# [WHAT YOU NEED TO DO]
Pull each line with the string "column" from the entries.
-----
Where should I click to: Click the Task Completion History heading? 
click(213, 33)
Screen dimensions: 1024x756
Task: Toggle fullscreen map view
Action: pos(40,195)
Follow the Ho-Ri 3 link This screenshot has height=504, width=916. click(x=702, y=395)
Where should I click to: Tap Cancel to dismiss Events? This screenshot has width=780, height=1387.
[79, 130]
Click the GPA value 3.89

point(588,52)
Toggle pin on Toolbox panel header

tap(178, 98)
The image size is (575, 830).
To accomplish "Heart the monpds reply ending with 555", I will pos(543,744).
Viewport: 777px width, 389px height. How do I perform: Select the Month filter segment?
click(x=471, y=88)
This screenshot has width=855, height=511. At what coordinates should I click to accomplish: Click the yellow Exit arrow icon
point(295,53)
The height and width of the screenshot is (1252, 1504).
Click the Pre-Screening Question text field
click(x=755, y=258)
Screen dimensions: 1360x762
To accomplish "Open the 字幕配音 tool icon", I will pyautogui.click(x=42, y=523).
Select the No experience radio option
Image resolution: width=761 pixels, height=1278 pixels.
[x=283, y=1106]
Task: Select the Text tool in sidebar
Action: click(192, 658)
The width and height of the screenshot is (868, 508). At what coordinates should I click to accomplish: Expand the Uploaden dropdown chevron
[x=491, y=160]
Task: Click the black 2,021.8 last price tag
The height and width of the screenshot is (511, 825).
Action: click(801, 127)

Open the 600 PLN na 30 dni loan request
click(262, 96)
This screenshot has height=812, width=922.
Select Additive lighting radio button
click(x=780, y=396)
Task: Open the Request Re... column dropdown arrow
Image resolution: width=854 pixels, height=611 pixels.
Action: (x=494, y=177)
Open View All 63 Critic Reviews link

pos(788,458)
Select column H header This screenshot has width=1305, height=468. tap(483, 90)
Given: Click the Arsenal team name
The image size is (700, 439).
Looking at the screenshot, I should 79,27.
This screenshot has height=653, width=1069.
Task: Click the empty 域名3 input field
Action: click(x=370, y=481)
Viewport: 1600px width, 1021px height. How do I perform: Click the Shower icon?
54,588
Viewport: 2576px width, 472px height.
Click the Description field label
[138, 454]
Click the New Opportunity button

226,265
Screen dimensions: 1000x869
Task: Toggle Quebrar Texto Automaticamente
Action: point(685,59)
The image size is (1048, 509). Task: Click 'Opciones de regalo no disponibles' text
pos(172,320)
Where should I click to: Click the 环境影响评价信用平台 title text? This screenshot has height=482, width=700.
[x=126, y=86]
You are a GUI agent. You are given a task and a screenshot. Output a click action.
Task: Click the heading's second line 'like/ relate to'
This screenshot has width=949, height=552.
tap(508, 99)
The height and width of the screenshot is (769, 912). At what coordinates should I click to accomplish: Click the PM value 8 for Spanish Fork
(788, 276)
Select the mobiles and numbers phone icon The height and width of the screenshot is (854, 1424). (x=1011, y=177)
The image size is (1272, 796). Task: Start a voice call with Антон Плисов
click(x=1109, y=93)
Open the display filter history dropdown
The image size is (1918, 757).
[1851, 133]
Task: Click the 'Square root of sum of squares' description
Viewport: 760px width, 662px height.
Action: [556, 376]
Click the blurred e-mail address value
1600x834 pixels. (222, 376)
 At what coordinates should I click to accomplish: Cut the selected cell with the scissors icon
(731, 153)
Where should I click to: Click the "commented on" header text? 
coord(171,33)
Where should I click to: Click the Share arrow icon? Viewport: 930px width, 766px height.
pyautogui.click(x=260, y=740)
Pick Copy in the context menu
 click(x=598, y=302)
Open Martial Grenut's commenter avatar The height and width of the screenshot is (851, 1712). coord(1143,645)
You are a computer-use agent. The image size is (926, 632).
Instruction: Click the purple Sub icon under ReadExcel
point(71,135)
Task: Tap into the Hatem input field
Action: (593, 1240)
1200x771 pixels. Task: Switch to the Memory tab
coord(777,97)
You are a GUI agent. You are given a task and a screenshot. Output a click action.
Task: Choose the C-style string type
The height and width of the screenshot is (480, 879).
-----
# [SOLVED PROBLEM]
Task: Open the Request Re... column dropdown arrow
Select column H header This screenshot has width=1305, height=468. tap(483, 90)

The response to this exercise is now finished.